Clone ID | Symbol | Name | PenF ratio | p-value | A | H | P | Similarity (%) |
2017204 | PENK | Proenkephalin | 11.0 | 0.0008 | -1.36 | -0.09 | -0.39 | 87 |
784179 | TAC1 | Tachykinin, precursor 1 | 8.7 | 0.0025 | -1.20 | -0.05 | -0.44 | 96 |
430318 | PVALB | Parvalbumin | 8.3 | 0.0044 | +0.51 | +0.91 | +0.28 | 90 |
824643 | CAMKK2 | Calcium/calmodulin-dependent protein kinase kinase 2, beta | 7.0 | 0.0034 | -0.49 | -0.57 | -0.44 | 92 |
782789 | AVPR1A | Arginine vasopressin receptor 1A | 6.3 | 0.0019 | -0.70 | -0.21 | -0.48 | 88 |
843426 | SAV1 | Salvador homolog 1 (Drosophila) | 6.1 | 0.0022 | +0.66 | +0.07 | +0.64 | 95 |
853956 | ARIH2 | Ariadne homolog 2 (Drosophila) | 5.9 | 0.0064 | -0.25 | -0.68 | -0.48 | 94 |
1848986 | PCYT1B | Phosphate cytidylyltransferase 1, choline, beta isoform | 5.7 | 0.0104 | -0.34 | -0.56 | -0.54 | 93 |
825265 | POLD3 | Polymerase (DNA-directed), delta 3, accessory subunit | 5.7 | 0.0068 | +0.45 | +0.33 | +0.61 | 90 |
1535596 | RDH11 | DKFZP564M1462 protein | 5.6 | 0.0050 | -0.40 | -0.30 | -0.65 | 88 |
838504 | SMBP | SM-11044 binding protein | 5.5 | 0.0066 | +0.66 | +0.28 | +0.42 | 95 |
1046495 | N/A # | 5.5 | 0.0016 | +0.02 | -0.85 | -0.44 | Not found | |
646753 | FLJ38736 | Hypothetical protein FLJ38736 | 5.3 | 0.0045 | -0.47 | -0.13 | -0.70 | 87 |
896949 | HMGCR | 3-hydroxy-3-methylglutaryl-Coenzyme A reductase | 5.2 | 0.0066 | +0.44 | +0.30 | +0.56 | 92 |
287646 | RNF14 | Ring finger protein 14 | 5.1 | 0.0085 | +0.40 | -1.62 | -0.09 | 93 |
1506399 | N/A * | 5.1 | 0.0091 | -0.52 | -0.02 | -0.77 | Not found | |
796885 | RPL23 | Ribosomal protein L23 | 5.0 | 0.0063 | +0.74 | -0.05 | +0.59 | Not found |
45452 | N/A † | 5.0 | 0.0308 | -0.33 | -0.49 | -0.74 | Not found | |
898222 | ATPAF2 | ATP synthase mitochondrial F1 complex assembly factor 2 | 4.9 | 0.0209 | -0.38 | -0.36 | -0.68 | 88 |
131073 | SOCS2 | Suppressor of cytokine signaling 2 | 4.8 | 0.0044 | -0.79 | -0.16 | -0.27 | 97 |
308231 | MYO1B | Myosin IB | 4.8 | 0.0049 | -0.56 | -0.30 | -0.37 | 92 |
448708 | GAPVD1 | GTPase activating protein and VPS9 domains 1 | 4.6 | 0.0106 | +0.58 | +0.12 | +0.55 | Not found |
The eight underlined genes have been also tested with qPCR. Average differences between narcoleptics and controls larger than a log2 value corresponding to 0.7 (1.6 fold) are also underlined. N/A = not annotated in the clone database.

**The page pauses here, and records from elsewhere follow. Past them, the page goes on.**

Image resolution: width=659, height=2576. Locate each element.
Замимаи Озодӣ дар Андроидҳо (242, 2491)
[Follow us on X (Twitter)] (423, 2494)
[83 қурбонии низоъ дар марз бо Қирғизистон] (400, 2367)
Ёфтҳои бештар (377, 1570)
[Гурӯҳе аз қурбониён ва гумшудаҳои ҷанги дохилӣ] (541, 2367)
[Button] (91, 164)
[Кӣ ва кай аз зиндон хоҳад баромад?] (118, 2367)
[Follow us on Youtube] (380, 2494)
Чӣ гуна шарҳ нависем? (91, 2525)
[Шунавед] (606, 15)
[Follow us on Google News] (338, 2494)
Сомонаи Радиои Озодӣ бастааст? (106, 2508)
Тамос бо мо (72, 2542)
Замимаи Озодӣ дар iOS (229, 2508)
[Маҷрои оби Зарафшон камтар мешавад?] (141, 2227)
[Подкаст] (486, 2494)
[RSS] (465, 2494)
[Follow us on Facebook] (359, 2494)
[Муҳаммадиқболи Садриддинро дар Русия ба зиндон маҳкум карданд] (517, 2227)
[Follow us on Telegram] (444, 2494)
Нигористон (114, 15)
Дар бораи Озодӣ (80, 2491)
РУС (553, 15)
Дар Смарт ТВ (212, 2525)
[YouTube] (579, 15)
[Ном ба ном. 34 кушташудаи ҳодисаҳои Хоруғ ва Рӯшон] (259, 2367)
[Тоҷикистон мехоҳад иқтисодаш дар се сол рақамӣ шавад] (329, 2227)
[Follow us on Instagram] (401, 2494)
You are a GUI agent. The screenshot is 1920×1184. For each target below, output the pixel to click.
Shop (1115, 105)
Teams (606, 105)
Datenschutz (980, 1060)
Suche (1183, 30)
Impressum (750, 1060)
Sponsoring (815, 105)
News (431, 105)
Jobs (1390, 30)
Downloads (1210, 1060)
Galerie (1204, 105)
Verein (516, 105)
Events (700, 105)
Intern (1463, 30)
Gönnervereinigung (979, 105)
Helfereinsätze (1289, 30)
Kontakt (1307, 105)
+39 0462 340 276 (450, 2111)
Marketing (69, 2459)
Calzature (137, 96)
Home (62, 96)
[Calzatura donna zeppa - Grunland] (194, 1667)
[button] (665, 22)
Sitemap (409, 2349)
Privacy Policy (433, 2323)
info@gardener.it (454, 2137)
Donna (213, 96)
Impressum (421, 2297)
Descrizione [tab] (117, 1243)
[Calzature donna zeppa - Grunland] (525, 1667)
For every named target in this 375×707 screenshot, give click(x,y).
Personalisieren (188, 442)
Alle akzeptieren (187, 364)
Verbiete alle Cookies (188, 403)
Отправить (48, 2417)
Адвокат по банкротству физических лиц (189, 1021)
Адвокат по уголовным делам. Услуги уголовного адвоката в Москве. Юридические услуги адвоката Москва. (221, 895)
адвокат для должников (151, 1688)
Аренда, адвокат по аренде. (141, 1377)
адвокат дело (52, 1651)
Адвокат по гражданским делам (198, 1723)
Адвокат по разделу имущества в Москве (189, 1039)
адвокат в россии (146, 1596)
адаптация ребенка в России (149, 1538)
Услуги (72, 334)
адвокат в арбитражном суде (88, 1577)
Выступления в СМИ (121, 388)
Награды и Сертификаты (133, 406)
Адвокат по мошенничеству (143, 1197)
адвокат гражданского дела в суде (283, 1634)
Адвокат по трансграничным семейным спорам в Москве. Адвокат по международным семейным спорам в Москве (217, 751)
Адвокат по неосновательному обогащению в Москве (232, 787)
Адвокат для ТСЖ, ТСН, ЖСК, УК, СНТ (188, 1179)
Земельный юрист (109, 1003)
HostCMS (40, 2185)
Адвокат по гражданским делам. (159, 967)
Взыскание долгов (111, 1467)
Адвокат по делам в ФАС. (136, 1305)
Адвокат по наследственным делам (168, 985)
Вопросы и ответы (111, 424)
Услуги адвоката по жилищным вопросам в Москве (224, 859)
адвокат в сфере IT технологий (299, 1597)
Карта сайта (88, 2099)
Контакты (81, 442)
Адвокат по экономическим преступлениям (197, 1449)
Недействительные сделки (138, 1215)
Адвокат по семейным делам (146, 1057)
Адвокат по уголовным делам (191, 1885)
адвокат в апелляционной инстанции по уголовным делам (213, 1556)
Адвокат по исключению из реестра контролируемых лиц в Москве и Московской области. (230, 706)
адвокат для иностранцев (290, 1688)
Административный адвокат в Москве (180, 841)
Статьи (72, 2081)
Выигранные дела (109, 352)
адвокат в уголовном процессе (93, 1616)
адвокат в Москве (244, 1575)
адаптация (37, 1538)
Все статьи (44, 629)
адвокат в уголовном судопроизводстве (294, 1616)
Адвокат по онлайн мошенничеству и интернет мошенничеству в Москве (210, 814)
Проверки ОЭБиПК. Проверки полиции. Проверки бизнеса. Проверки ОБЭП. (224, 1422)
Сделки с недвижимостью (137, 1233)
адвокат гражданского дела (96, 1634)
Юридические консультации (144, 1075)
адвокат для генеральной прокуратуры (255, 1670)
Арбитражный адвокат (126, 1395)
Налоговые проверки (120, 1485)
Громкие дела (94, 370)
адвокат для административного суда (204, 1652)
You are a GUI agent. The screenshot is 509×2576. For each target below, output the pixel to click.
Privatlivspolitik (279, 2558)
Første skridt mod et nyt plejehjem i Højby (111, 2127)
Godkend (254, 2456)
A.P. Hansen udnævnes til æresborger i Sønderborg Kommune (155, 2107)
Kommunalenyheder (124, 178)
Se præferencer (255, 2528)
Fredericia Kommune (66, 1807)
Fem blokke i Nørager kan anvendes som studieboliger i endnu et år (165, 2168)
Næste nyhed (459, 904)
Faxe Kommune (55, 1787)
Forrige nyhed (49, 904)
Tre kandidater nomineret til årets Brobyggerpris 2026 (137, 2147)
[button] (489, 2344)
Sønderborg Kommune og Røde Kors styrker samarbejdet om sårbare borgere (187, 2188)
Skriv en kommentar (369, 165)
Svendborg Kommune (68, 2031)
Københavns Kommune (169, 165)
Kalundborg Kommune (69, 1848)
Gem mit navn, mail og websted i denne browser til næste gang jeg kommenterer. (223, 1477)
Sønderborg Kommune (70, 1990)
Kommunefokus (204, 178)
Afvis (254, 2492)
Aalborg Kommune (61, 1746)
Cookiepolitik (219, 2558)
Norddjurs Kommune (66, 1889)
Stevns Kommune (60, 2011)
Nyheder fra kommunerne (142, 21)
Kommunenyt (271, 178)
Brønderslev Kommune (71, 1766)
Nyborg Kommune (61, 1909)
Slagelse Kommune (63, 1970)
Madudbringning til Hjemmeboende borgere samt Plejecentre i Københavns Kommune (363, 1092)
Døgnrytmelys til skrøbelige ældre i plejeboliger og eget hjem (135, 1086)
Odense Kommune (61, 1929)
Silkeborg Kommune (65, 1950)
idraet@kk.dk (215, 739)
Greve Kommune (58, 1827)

# Transcribed locus, moderately similar to NP_002645.3 pyruvate kinase 3 isoform 1; thyroid hormone-binding protein, cytosolic; PK, muscle type; OPA-interacting protein 3 (Homo sapiens)
* Amino acid sequence 100% similarity to Myomesin2
† Clone mapping to two Unigene clusters, Hs.435948 and Hs.524395
Real-time RT-PCR
From the microarray list (Table 1), we selected genes for qPCR verification with evidence of a transcriptional change larger or equal to 1.6 fold in at least one of the examined regions. The rational for focusing on relatively large effects was that the technical variation associated with qPCR makes it difficult to verify true expression differences of limited magnitude, and we also reasoned that the biological significance of any findings would be related to the magnitude of the disturbance. For 8 of the 10 genes that fulfilled the selection criteria (underlined in Table 1) we were able to design qPCR primers for an orthologous gene in dog. For the remaining two genes, no corresponding sequence was available in the dog EST databases, and it was therefore not possible to design dog primers. Since the dog genome has been sequenced but not yet fully annotated, several mRNA sequences are only predicted annotations to known genes in other species. However, all primers were designed to amplify a gene-specific mRNA sequence from dog, and according to BLAST searches with the dog primer sequences, no cross-amplification of other members of the same gene families should be possible.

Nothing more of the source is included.